**Your objective**: Echo the records from the line containing "The width and" through the line containing "Action: 1078,107", both included, without the pictures.

**Task input**:
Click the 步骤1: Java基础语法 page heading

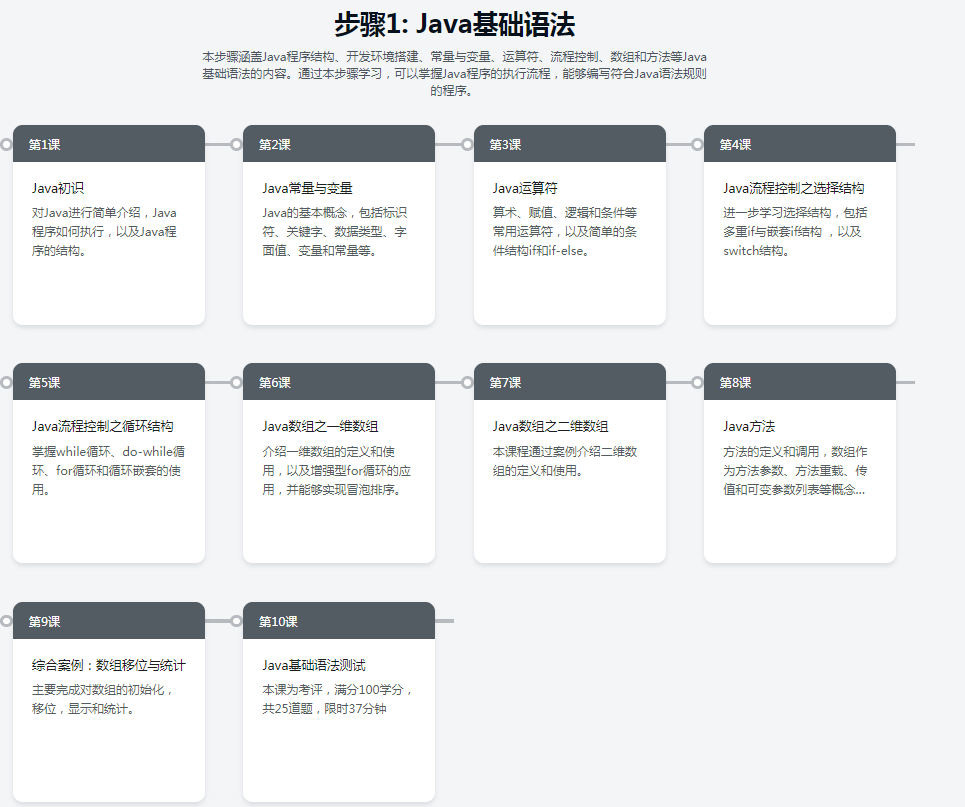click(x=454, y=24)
---
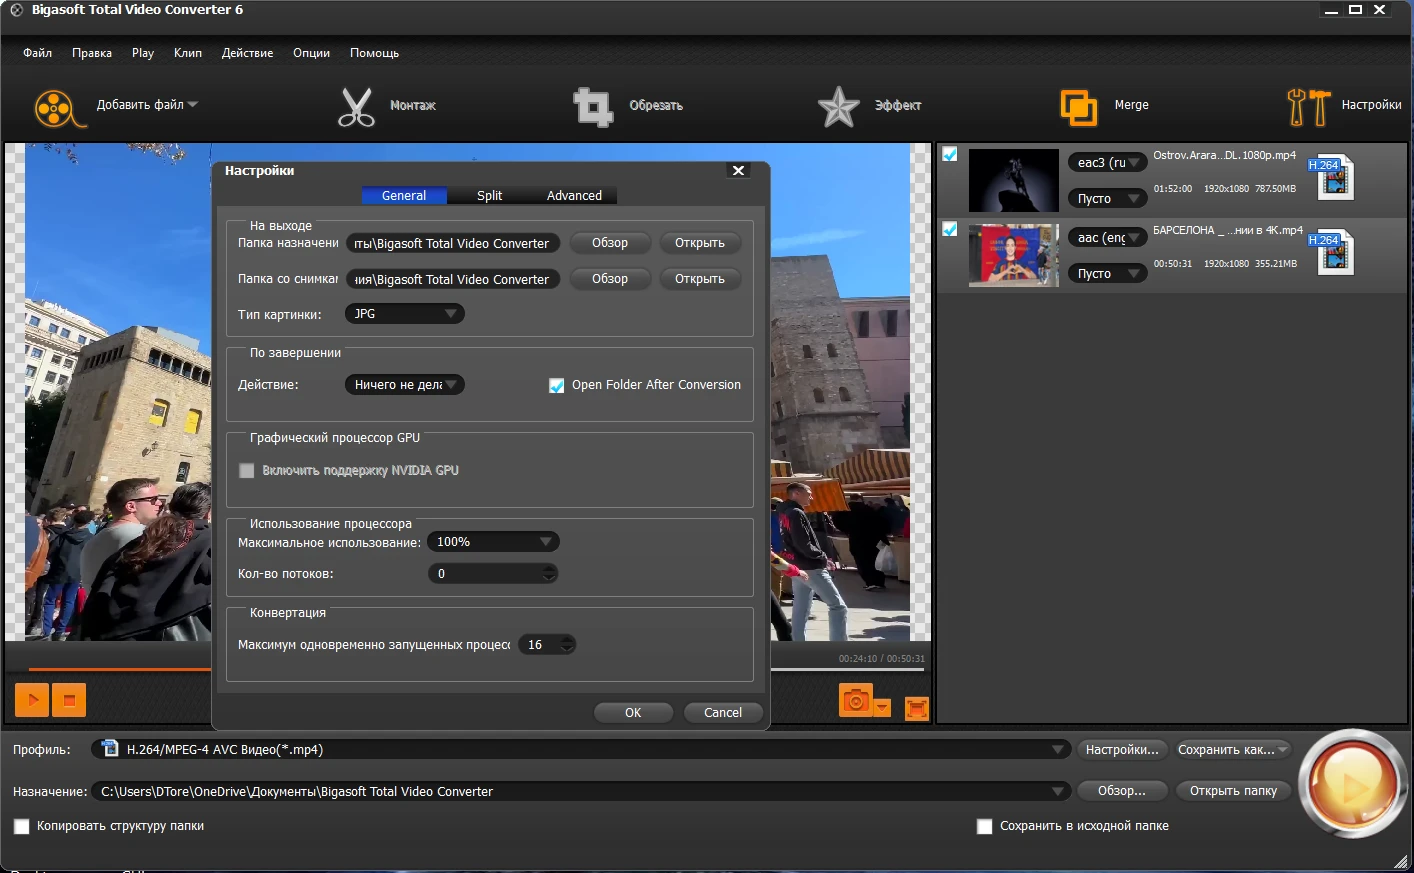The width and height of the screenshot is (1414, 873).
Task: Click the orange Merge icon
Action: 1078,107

**Answer for this exercise**:
The width and height of the screenshot is (1414, 873).
Task: Click the orange Merge icon
Action: 1078,107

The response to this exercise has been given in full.